Q about the Daylight Savings Time and the DVR System (any, really, but I believe I have the 510). 

I did notice that as of 3/11, all my timers are an hour earlier. Is DISH going to fix this or do I manually need to fix this? Or do I do nothing?


----------



## Mark Lamutt (Mar 24, 2002)

Do nothing...the receivers will automatically adjust everything accordingly on Saturday night when the time change happens.


----------



## jarvantgroup (Mar 24, 2006)

kristym said:


> Q about the Daylight Savings Time and the DVR System (any, really, but I believe I have the 510).
> 
> I did notice that as of 3/11, all my timers are an hour earlier. Is DISH going to fix this or do I manually need to fix this? Or do I do nothing?

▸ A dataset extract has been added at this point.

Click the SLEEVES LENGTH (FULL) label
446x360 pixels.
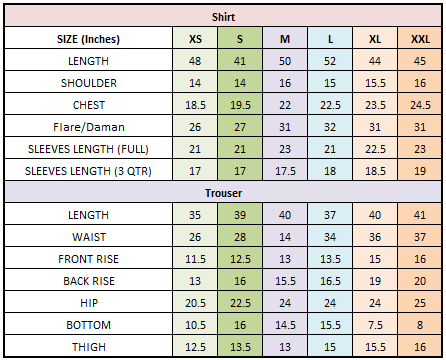point(89,149)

Your timers will continue as usual when the new time is updated to your rcvr. :icon_cool


----------



## jsk (Dec 27, 2006)

I thought we just received an update so this wouldn't happen. Why doesn't the guide just show 1:00 AM and then 3:00 AM when the change happens? Also, when we set our clocks back in the fall, it should show 1:00 AM, 2:00 AM, 2:00 AM and 3:00 AM.


----------



## James Long (Apr 17, 2003)

jsk said:


> I thought we just received an update so this wouldn't happen. Why doesn't the guide just show 1:00 AM and then 3:00 AM when the change happens? Also, when we set our clocks back in the fall, it should show 1:00 AM, 2:00 AM, 2:00 AM and 3:00 AM.


What you see is what is shown EVERY YEAR regardless of when the change occurs.

There are 24 hours in every day. E* cannot just magically skip one or repeat one in their EPG. They have to account for that hour - especially since the time change is not simultaneous across the entire US.

For example, on Sci-Fi tonight they are playing the following:
Movie: Avalanche (11pm ET/10pm CT/9pm MT/8pm PT)
Movie: Earthstorm (1am ET/12m CT/11pm MT/10pm PT)
Movie: Wishmaster 2: Evil Never Dies (4am ET/3am CT/2am MT/1am PT)

Which hour should be missing in the guide? SciFi's online schedule added the hour to the end of Earthstorm (in reality the show will be at 1am MT/12m PT since their clocks won't advance until after the show begins). For accuracy it is better to do what E* has done ... show Wishmaster 2 as 3am/2am/1am/12m in the guide (as seen today) and move the EPG forward as the time changes across the country.

In effect, Wishmaster 2 starts at 3am CDT (one minute after 1:59 CST), 1am MST (clocks not advancing until 2am local) and 12m PST (clocks not advancing until 2am local - which happens to be the end of the movie).

(Sci-Fi schedule chosen at random.)


----------



## robert koerner (Aug 20, 2005)

What makes it even more FUN is that we never change our clocks. So your time changes but ours does not.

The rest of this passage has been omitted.